Answer by prince_abubu(198) (Show Source): You can put this solution on YOUR website!
There is a general formula to use in this kind of problem.

q1*p1 + q2*p2 = (q1 + q2) * p3.

q1 would be the solution's amount that's "already there", AKA, the mixture that you'll be adding some stuff to. p1 would be the concentration (converted to decimal from percent) of q1.

q2 would be the mixture that you're adding. It's more likely to have a different concentration than q1's so we'll name its concentration p2.

Now the right side of the equation will have the quantity q1 + q2. The mixture MUST have the total amount of q1 and q2, but will have a different percentage than either q1 or q2; that's why we're assigning it a different concentration percentage, p3.

In this kind of problem, they will ALWAYS give you ALL values EXCEPT the one you have to find. In this case, they want you to find q2 - the amount of 20% hydrochloric acid that must be added to your original solution.

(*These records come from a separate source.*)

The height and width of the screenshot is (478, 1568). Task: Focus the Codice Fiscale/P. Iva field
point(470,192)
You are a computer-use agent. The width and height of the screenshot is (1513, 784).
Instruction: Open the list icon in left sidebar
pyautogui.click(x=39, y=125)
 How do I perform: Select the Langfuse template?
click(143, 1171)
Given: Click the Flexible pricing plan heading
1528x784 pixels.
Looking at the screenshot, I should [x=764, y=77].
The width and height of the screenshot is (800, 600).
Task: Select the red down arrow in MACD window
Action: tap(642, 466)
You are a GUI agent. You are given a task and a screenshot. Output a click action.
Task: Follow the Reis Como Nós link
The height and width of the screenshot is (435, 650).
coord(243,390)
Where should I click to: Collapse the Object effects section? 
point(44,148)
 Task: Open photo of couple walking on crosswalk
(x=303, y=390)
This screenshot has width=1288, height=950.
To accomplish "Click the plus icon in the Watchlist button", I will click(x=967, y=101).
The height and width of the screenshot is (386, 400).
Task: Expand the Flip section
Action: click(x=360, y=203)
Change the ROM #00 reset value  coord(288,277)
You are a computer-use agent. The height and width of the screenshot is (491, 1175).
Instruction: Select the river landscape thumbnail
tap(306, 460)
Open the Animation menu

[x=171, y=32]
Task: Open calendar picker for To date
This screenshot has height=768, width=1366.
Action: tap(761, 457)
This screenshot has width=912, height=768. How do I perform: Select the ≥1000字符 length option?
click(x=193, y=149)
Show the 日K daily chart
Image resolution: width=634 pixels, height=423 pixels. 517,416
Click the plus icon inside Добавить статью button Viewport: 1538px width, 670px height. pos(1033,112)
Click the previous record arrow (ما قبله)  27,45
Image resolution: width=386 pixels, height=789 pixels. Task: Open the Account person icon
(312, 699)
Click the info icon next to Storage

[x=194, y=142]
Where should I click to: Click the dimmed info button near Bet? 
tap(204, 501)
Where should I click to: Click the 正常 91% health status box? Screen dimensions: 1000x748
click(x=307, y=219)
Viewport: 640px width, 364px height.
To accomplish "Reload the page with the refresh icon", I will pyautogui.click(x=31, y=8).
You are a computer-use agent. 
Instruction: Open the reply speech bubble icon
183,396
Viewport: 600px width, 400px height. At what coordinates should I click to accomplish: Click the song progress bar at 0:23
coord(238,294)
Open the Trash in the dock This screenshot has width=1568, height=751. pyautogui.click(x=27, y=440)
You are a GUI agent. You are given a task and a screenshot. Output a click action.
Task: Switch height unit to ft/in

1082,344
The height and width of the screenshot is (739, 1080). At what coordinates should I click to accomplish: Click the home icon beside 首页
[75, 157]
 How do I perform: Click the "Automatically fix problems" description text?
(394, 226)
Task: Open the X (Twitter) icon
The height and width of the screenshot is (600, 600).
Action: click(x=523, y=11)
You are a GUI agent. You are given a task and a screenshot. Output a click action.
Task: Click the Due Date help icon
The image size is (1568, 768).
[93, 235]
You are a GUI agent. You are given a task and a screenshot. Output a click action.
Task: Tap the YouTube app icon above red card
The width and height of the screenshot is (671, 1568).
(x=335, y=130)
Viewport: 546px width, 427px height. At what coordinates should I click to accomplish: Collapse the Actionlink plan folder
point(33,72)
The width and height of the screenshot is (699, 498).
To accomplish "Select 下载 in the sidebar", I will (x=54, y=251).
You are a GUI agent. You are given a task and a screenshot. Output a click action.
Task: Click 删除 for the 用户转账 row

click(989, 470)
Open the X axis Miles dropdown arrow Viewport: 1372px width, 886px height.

q1*p1 + q2*p2 = (q1 + q2)* p3
40*0.08 + q2*0.20 = (40 + q2) * 0.12 <------- this would be your setup equation.

3.2 + 0.20 * q2 = 4.8 + 0.12 * q2
0.20 * q2 = 1.6 + 0.12 * q2 <------ subtracted 3.2 from both sides
0.08 * q2 = 1.6 <--------subtracted 0.12 * q2 from both sides
q2 = 20 mL

So, you must add 20 mL of a 20% hydrochloric acid to a 40mL of 8% acid to get a new mixture that is 12% acid.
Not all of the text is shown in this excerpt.